Advantages: A cooperative patient can be held in a steady position. The slit lamp allows more precise control of the probe. The forward pressure of the probe tip is somewhat limited by the tonometer mount, thus minimizing the possibility of corneal compression by the probe tip. Disadvantages: Additional set-up is required. Good patient fixation is critical because the probe cannot be adjusted on the vertical axis (the tonometer mount does not allow the probe to be tipped up or down). The patient must maintain position in the head rest. It is more difficult to assist patients who cannot keep the eye open.
For an A-scan to be an acceptable measurement of the axial length of a phakic eye, it must meet certain criteria:
What's wrong with this scan? 1) A lens spike is missing 2) There is a small spike in front of the retina spike 3) The orbital fat spikes are poorly defined.
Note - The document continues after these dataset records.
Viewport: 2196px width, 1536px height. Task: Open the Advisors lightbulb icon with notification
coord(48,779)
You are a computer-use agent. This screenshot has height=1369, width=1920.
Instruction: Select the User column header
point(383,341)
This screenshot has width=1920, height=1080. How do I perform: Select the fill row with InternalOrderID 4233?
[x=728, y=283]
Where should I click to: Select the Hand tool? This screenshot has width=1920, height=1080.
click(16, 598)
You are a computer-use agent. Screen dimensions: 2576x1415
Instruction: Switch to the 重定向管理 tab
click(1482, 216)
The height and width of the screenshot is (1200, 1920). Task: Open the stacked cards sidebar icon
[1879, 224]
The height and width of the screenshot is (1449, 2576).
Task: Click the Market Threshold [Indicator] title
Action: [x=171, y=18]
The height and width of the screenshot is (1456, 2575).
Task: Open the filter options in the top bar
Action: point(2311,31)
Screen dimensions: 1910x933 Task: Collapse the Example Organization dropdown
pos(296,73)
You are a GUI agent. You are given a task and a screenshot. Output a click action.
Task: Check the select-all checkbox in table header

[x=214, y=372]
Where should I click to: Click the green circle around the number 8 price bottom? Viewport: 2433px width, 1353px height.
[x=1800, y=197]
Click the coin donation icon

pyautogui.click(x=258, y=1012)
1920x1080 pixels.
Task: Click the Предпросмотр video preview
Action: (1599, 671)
See Module 2: Advanced A-scan Biometry for a discussion of the pseudophakic scan. A-scan instruments calculate measurements by means of electronic measuring "gates" or "lights". To be sure that the instrument is obtaining a proper measurement, check the position of the gates on the display.
The instrument to the right has measuring lights that attach to the cornea, lens, and retina spikes.
Corneal compression occurs when too much pressure is exerted onto the cornea by the probe. This can result in an erroneous axial eye length measurement. Corneal compression can be monitored by observing the anterior chamber depth (AC, or ACD) read-out that most A-scan instruments provide. Typically, an instrument will give a read-out for anterior chamber depth, lens thickness, and total eye length. Most eyes will have an ACD reading between 2.5 and 4 mm. Pay attention to the ACD reading on successive measurements. If the ACD reads 3.1, 3.2, 3.1 on three measurements, and then reads 2.7 on the fourth, assume that the 2.7 results from a compressed cornea and throw out the measurement. The corneal compression error factor can be avoided by using the immersion technique. For more information see Module 2: Advanced A-scan Biometry. Reproducibility is an indicator of accuracy. If you are to have confidence in the accuracy of your measurement, you must be able to reproduce the measurement. This means being able to take four or five consecutive measurements with consistent appearance, consistent ACD read-outs, and consistent total length results. A commonly accepted level of reproducibility in terms of total length is to have several measurements within .20 mm of each other.